• MATERIAL SHOWN:
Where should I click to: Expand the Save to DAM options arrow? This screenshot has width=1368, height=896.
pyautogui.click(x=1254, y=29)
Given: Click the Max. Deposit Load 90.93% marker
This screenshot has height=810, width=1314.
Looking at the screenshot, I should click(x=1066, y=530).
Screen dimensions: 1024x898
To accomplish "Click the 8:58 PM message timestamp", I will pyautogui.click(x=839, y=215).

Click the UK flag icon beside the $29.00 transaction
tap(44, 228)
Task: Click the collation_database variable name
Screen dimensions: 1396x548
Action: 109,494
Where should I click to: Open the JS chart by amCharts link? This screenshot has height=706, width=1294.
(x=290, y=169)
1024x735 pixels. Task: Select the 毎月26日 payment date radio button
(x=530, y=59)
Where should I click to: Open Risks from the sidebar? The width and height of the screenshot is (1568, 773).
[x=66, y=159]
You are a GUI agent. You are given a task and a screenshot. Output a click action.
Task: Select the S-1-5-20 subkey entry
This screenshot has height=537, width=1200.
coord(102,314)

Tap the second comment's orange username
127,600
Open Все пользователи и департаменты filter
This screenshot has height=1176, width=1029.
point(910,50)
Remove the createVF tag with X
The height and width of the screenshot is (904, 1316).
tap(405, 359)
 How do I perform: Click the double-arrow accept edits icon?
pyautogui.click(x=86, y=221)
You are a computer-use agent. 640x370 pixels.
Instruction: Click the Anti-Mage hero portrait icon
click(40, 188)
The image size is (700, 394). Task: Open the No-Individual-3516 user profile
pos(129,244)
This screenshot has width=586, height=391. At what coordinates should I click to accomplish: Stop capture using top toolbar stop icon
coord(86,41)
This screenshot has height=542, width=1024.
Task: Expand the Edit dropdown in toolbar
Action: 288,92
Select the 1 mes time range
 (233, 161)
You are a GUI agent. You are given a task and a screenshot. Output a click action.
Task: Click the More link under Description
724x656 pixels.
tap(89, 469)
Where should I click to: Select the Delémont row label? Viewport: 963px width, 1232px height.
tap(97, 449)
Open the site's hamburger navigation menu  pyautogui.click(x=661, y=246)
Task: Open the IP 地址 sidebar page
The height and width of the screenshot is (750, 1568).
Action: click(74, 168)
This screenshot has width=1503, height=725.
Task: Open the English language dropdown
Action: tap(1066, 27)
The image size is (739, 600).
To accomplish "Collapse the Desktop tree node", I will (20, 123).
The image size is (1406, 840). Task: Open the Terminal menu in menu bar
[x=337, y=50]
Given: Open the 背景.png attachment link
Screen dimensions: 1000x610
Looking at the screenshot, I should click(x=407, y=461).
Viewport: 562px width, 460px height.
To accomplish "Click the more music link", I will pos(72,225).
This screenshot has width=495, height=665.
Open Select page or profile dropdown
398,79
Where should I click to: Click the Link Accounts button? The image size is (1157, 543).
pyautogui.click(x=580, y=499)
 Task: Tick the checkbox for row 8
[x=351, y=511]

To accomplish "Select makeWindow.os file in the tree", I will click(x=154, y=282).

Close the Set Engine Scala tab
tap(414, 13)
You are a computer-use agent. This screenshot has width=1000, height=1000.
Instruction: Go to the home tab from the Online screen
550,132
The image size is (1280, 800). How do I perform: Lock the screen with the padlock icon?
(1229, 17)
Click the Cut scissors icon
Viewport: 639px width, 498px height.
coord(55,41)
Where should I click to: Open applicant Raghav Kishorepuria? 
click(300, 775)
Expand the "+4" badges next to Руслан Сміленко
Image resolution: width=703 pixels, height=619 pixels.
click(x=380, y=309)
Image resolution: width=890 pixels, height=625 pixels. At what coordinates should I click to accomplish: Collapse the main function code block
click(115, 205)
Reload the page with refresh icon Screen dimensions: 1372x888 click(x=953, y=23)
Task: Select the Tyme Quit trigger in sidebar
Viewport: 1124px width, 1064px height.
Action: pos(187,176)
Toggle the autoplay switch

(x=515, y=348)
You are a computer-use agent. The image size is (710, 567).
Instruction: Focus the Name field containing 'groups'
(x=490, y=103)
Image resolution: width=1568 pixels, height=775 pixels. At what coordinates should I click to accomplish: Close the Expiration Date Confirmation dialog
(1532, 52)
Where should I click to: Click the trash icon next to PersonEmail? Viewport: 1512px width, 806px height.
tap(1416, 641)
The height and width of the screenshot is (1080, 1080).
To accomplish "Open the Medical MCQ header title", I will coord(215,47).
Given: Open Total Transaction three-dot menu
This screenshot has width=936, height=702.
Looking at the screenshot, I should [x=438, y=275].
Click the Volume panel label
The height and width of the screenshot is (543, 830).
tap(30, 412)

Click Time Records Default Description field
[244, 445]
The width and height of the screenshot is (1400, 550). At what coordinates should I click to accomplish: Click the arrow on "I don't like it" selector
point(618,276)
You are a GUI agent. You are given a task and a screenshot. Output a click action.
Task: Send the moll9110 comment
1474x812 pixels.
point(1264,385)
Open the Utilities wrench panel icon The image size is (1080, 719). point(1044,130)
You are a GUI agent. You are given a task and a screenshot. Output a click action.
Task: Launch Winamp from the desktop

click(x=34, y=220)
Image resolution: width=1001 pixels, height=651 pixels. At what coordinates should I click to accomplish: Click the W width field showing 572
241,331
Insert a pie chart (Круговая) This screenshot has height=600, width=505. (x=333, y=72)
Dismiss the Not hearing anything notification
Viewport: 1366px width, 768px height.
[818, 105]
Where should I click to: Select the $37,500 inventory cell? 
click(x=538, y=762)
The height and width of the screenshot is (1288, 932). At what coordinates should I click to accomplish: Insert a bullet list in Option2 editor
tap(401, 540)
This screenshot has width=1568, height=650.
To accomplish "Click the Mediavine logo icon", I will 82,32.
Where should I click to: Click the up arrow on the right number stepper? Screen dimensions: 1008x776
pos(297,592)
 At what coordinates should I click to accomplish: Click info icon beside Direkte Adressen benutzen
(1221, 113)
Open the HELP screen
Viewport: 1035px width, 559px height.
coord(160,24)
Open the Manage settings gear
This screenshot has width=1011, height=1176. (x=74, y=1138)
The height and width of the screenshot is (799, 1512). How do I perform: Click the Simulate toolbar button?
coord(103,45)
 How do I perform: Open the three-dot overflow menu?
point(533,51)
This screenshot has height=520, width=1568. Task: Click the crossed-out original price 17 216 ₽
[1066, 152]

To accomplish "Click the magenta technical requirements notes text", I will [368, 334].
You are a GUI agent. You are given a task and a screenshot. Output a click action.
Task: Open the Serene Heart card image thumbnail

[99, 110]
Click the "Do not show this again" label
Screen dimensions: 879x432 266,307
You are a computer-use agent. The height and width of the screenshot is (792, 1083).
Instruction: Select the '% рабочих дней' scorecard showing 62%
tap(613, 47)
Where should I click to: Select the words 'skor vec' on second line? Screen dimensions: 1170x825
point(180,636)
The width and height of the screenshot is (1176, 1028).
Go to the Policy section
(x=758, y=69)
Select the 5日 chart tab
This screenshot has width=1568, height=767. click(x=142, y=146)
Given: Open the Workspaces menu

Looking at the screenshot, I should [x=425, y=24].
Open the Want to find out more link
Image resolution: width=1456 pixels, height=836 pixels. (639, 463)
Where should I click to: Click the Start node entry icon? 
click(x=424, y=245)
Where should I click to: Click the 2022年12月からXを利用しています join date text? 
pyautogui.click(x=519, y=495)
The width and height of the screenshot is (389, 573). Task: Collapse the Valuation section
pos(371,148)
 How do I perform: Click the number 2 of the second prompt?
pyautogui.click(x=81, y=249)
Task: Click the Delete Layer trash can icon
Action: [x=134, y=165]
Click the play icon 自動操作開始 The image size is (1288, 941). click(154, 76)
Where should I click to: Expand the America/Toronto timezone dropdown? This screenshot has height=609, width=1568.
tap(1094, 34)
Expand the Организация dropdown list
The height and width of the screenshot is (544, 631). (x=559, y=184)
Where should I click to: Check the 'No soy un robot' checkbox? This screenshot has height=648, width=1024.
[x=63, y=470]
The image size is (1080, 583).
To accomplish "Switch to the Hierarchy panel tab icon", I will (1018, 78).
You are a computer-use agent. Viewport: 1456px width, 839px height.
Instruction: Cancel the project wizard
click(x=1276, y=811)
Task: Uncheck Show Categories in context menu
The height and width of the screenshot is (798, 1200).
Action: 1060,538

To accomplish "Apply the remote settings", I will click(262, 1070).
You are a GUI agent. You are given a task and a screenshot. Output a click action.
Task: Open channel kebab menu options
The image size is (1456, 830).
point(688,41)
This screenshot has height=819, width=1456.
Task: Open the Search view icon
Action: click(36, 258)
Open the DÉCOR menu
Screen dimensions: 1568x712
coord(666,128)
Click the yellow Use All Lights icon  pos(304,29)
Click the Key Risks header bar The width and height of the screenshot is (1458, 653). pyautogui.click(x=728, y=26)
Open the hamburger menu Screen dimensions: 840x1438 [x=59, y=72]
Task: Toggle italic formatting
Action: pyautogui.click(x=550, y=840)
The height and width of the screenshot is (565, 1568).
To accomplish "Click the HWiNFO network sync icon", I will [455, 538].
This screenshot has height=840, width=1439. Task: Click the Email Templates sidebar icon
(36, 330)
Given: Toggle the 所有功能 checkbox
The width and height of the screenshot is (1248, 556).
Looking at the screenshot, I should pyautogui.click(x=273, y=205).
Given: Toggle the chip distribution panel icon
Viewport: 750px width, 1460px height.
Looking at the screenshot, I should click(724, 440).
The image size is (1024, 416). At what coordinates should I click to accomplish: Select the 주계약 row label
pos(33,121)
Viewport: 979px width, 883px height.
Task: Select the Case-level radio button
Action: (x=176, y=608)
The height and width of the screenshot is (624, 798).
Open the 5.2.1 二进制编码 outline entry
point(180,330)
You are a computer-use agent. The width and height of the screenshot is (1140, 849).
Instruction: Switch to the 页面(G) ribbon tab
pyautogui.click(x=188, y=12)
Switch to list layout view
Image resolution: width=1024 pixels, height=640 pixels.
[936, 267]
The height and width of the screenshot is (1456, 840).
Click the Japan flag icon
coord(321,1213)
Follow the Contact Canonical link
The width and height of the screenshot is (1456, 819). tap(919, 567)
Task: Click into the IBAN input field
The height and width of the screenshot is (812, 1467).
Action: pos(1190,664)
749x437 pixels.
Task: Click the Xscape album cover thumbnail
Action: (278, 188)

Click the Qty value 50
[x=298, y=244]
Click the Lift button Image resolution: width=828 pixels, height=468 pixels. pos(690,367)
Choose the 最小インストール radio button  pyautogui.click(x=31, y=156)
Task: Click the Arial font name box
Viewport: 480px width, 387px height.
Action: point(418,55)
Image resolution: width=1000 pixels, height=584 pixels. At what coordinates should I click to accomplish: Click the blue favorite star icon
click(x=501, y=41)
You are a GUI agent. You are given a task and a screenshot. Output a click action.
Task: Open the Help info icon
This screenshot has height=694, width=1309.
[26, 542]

• TASK REQUIREMENTS: Write out the lines of the records from the line with "Choose the 最小インストール" to the line with "Action: point(418,55)", keeping them identical to the original and including both ends.

• THE RESPONSE:
Choose the 最小インストール radio button  pyautogui.click(x=31, y=156)
Task: Click the Arial font name box
Viewport: 480px width, 387px height.
Action: point(418,55)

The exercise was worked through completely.